Complete cuBLAS anytime soon?

Is there a project to complete the cublas library anytime soon?
If not, would it be possible to provide the source code for one typical routine? Then I can continue my project!
I did try to get one more function cudaized but it does no work properly yet.

Since I don’t get any response, I will embark on the porting of (more complete)blas to cublas myself.

As of today, I have completed 80 Blas functions(single,double,complex,double complex) up to being able to compile with nvcc without errors.
I still have to arrange the grids and blocks values and convert the for loops for all functions.

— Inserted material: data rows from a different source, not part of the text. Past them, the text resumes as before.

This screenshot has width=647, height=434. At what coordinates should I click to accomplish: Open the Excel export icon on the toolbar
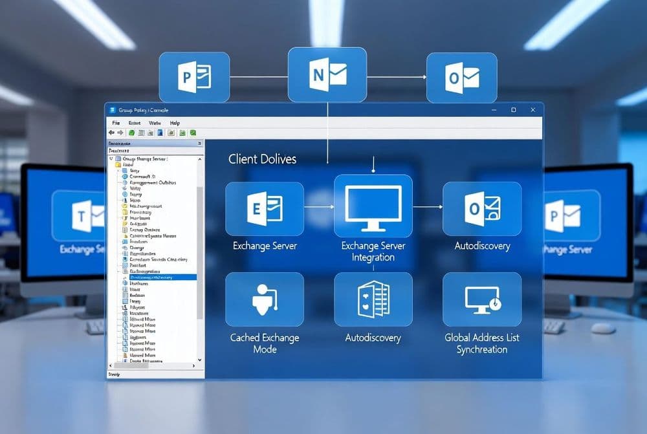[182, 133]
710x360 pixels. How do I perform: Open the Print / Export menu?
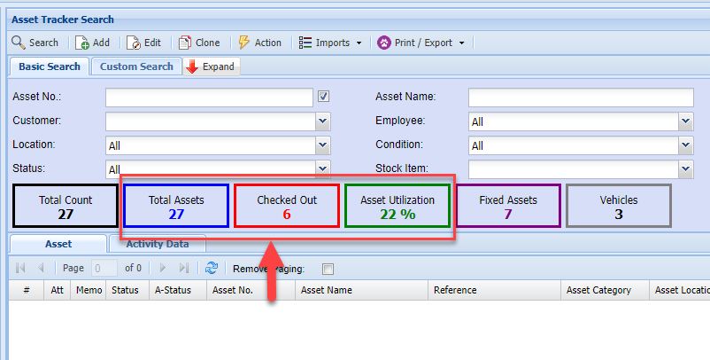tap(421, 43)
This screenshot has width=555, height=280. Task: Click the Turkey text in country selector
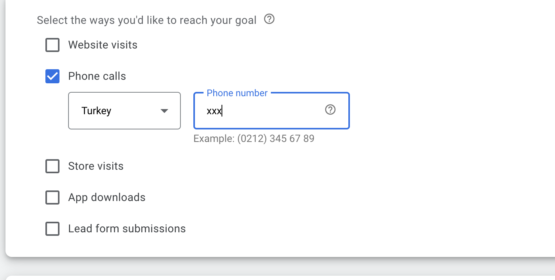[x=96, y=111]
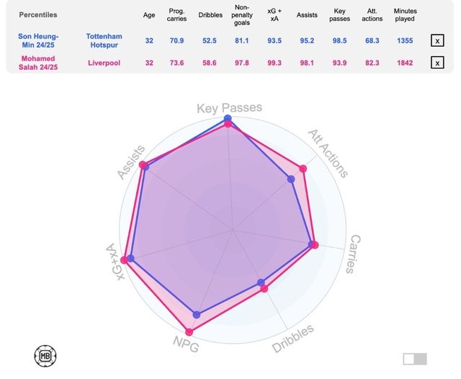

Just a note to encourage you to keep going. I am sure there are a lot of people who will appreciate access to them.

MMB

CUDA 3.0 beta has a lot more BLAS functions implemented.
To check if the ones you need are in the library, you could use something similar to this:

lib64]$ nm -D libcublas.so |grep -y gemm
000000000006af40 T cublasCgemm
0000000000070a80 T cublasDgemm
000000000002ae00 T cublasSgemm
000000000006ff80 T cublasZgemm

lib64]$ nm -D libcublas.so |grep -y trsm
0000000000075590 T cublasCtrsm
0000000000079030 T cublasDtrsm
000000000004dcf0 T cublasStrsm
00000000000b6710 T cublasZtrsm

I’ve been contemplating the BLAS/LAPACK problem recently. There are things happening…

One project is CULA [url=“http://www.culatools.com/”]http://www.culatools.com/[/url] which has a number of BLAS and LAPACK routines available - some are free, some are not. The routine to solve the matrix equation A*X=B (lapack sgesv) is free. CULA seems to be a quasi-commercial operation that works closely with Nvidia, I gather.

Another project is MAGMA [url=“http://icl.cs.utk.edu/magma/”]http://icl.cs.utk.edu/magma/[/url] - this is a collaborative project involving Jack Dongarra and Vasily Volkov: “The MAGMA project aims to develop a dense linear algebra library similar to LAPACK but for heterogeneous/hybrid architectures, starting with current “Multicore+GPU” systems.” MAGMA is meant to be releasing a number of new routines in a couple of weeks time.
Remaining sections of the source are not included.